Number Theory #2

We consider a few cases.

Case 1 : odd numbers

We let $a = 1$ , $b = 2$ and $c = N - 3$ . Since N is odd, $b | c$

Also, since $c > b$ , $N \ge 7$

Case 2a: even powers of 2

We let $a = 1$ , $b = 3$ and $c = N - 4$ . Since N is an even power of 2, $N \equiv 1 (mod\quad 3)$ thus $b | c$

However, since $c > b$ , $N \ge 16$ as N is a even power

Case 2b: odd powers of 2

We just take the values in Case 2a and multiply all of them by 2 to obtain the values in Case 2b. Thus, we have $N \ge 32$

$a = 2$ , $b = 6$ and $c = N - 8$

Case 2c: all the other even numbers

We consider the largest odd factor of N. If it is at least 7, we are done as we just multiply the values in Case 1 by a suitable power of 2.

Now, we are only left with numbers of the form $3 \times { 2 }^{ k }$ and $5 \times { 2 }^{ k }$ , as well as the smaller powers of 2.

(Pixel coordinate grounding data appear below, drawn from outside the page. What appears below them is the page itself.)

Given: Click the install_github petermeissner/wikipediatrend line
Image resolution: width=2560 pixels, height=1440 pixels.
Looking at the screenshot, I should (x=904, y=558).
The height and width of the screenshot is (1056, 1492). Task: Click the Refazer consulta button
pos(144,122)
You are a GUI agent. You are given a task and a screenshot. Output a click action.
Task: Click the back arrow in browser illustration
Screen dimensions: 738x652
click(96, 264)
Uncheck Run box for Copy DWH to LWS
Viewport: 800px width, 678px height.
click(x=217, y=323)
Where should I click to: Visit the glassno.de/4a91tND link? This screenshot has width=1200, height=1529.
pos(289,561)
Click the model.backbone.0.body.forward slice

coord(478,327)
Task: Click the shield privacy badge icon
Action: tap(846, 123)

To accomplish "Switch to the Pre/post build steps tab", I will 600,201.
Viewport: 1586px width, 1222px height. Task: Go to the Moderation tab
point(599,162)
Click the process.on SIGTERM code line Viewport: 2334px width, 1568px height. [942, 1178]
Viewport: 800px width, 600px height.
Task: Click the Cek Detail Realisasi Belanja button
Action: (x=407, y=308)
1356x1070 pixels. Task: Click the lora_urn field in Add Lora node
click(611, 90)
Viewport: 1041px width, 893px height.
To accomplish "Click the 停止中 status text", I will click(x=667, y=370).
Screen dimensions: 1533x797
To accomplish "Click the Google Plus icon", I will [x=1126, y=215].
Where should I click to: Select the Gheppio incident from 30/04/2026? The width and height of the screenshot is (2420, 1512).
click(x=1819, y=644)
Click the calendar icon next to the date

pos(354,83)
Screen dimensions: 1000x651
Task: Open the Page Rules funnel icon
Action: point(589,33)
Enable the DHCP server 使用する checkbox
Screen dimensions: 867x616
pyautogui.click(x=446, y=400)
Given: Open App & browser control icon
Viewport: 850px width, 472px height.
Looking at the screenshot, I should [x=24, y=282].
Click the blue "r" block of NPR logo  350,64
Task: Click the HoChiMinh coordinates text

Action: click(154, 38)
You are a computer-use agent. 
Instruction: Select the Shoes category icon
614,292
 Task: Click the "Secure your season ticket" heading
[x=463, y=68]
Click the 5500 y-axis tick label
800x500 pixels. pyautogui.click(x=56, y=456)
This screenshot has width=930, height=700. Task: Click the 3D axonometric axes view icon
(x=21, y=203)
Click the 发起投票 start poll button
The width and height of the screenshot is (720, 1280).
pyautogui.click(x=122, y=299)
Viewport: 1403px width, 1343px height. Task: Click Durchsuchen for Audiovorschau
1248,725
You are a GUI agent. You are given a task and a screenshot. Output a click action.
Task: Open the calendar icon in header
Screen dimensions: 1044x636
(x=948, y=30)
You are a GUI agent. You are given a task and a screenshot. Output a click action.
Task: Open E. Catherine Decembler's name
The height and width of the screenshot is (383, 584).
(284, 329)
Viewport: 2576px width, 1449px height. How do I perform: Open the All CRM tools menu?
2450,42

For $k \ge 4$ , we can use Case 2a or 2b and multiply by 3 or 5 to obtain the desired result.

Finding the answer

We now only need to manually verify if the remaining numbers (1, 2, 3, 4, 5, 6, 8, 10, 12, 20 and 24) are possible values.

Clearly, anything less than 7 is impossible as 7 is the minimum possible value of N.

$10 = 1 + 3 + 6$

$20 = 2 + 6 + 12$

This gives us gives us $1 + 2 + 3 + 4 + 5 + 6 + 8 + 12 + 24 = \boxed { 65 }$ as our answer.